- **What is asked**:
(1) Reproduce the passage from the San Antonio incident essay starting with "Me outside the" and going on through "my morning mood.".
(2) Resume the San Antonio incident essay after its final sentence.

- **Document section**:
* Start *

The San Antonio Incident

Me outside the Rothko Chapel. April 2022.

 

 I walked in Menil Park in the Montrose neighborhood of Houston. A group of fifteen young people in their early twenties lounged in the cool morning sunshine. They were probably students of the nearby University of St. Thomas. They were enjoying themselves and were loud to my middle age years, but not loud for college students. Maybe they were not loud at all and I just have sharp ears. I neared them and adjusted the strap of the overburdened leather messenger bag on my right shoulder. I was glad for my dark black Ray-Bans so that the students could not see my eyes looking at the ground. I was nervous. The San Antonio incident was less than twenty-four hours ago and my third cup of coffee had not yet fixed my morning mood.

My sleep was the standard eight hours of dead-to-the-world goodness that I can achieve in a hotel as long as I sleep on the side nearest the wall and I can see the door – old habits? Perhaps there is no way to rewire my brain after thirty-eight years. As a bonus I did not remember any dreams and the dose of melatonin must have seen to that. Before the beginning of this trip I had one vivid dream that ended in waking up covered in sweat. I dismissed it as fatigue; work on the house and the novel for the past six months caught up with me that night. Someone had written something about abuse that bothered me too, but I kept pushing it aside and knew that I would find a way to address that in time.

* End *

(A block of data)
* Start *

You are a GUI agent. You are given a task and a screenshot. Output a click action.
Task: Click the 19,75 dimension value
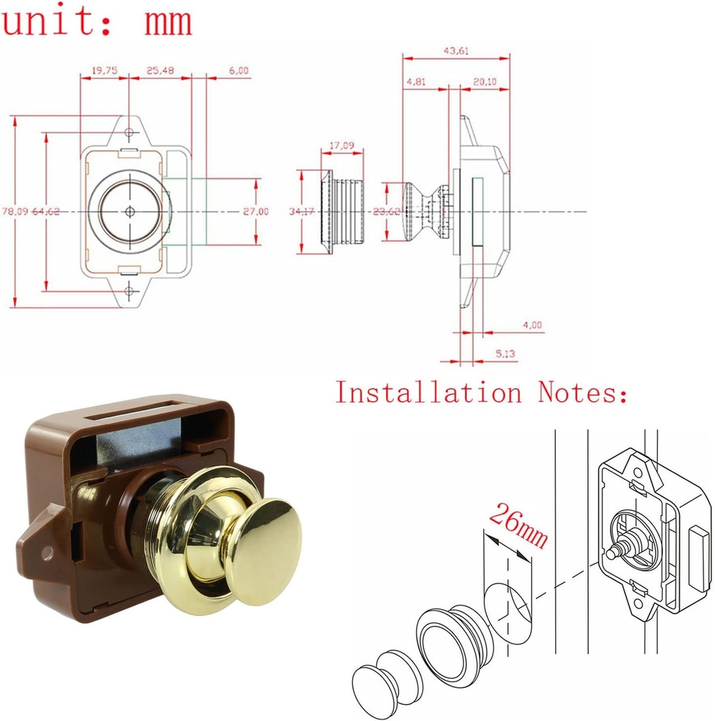tap(104, 70)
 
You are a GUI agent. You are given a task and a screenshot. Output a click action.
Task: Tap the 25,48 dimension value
tap(160, 70)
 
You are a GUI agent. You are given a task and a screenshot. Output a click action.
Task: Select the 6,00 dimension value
tap(239, 70)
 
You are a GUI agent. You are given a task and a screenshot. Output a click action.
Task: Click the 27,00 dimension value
tap(256, 211)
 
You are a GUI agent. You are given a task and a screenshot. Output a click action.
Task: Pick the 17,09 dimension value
tap(342, 146)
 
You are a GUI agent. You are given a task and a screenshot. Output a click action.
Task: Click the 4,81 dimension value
tap(416, 82)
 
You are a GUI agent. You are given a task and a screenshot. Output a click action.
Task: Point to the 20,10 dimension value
tap(485, 82)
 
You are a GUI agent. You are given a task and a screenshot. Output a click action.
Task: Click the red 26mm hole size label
tap(518, 526)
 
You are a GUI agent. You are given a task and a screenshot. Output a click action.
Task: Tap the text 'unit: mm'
tap(97, 21)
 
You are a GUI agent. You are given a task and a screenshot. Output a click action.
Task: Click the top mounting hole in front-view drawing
tap(129, 132)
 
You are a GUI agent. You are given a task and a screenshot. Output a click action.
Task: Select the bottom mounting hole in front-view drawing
tap(129, 290)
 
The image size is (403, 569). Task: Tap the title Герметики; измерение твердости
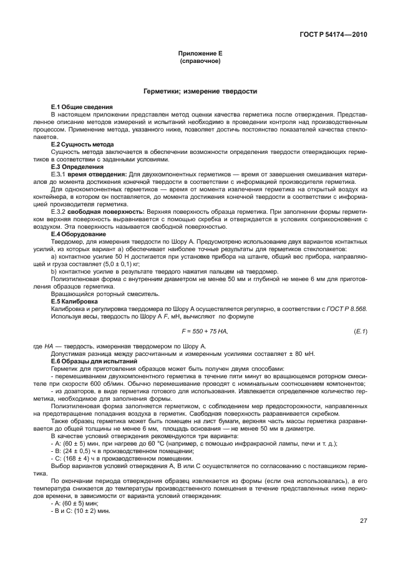click(200, 91)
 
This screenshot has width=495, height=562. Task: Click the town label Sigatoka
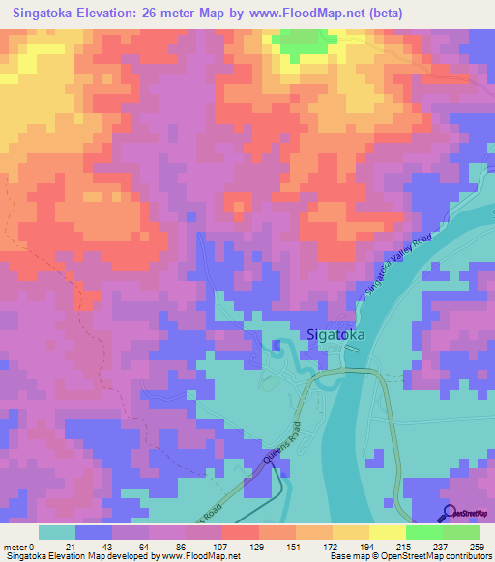click(341, 335)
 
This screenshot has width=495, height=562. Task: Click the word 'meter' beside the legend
click(16, 546)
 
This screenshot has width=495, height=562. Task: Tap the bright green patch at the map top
click(299, 41)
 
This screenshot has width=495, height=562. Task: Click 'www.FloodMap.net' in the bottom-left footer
click(204, 556)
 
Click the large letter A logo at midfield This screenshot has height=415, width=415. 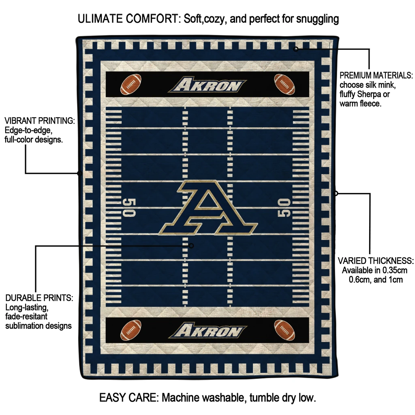click(208, 208)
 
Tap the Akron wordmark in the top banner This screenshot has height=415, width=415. click(207, 84)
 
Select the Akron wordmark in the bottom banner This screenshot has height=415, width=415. click(208, 330)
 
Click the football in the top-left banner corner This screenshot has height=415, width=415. click(131, 84)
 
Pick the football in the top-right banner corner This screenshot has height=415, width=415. click(284, 84)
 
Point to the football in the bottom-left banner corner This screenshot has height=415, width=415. click(131, 330)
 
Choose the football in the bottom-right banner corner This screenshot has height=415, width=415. click(284, 330)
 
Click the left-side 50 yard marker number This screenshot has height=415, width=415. click(129, 208)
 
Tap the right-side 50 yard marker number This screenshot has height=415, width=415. click(284, 208)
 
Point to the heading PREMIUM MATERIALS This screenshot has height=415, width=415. click(376, 75)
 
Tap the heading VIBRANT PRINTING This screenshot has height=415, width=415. click(40, 121)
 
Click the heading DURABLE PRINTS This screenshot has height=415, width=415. click(39, 298)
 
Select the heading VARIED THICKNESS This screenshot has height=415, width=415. click(376, 261)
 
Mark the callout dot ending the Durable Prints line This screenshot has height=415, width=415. click(191, 246)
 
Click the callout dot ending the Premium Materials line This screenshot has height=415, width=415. click(296, 49)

* End *

- **Replies**:
(1)
Me outside the Rothko Chapel. April 2022.

 

 I walked in Menil Park in the Montrose neighborhood of Houston. A group of fifteen young people in their early twenties lounged in the cool morning sunshine. They were probably students of the nearby University of St. Thomas. They were enjoying themselves and were loud to my middle age years, but not loud for college students. Maybe they were not loud at all and I just have sharp ears. I neared them and adjusted the strap of the overburdened leather messenger bag on my right shoulder. I was glad for my dark black Ray-Bans so that the students could not see my eyes looking at the ground. I was nervous. The San Antonio incident was less than twenty-four hours ago and my third cup of coffee had not yet fixed my morning mood.

(2)
Montrose is hip, arty and the closest thing Houston has to a gay neighborhood, but this is Texas. I hated to concede to that thought of fear and reminded myself that yesterday was San Antonio not Houston. I remembered all of the good times I had years ago in Dallas and Fort Worth dancing and stumbling around S4 and Throckmortons. Texas can be cool. It was Cobb County, Georgia in 1995 when I was assaulted over a rainbow sticker on my car.

I was dressed in a black jacket, a dark blue shirt and dark jeans in Menil Park. It was my invisibility cloak. It was my do-not-notice-me outfit. I wished my hair was longer, but I cut it off last month and I am not twelve anymore.

Keep walking. Always keep walking. Do not stop on the side of the road in New Hope, a trail in the woods, or the streets of San Antonio. Walk.

“Hey faggot,” he called at me.

A man in his twenties secured my attention that was elsewhere. He leaned against a railing on N. Presa Street in San Antonio that I was walking past a few feet away.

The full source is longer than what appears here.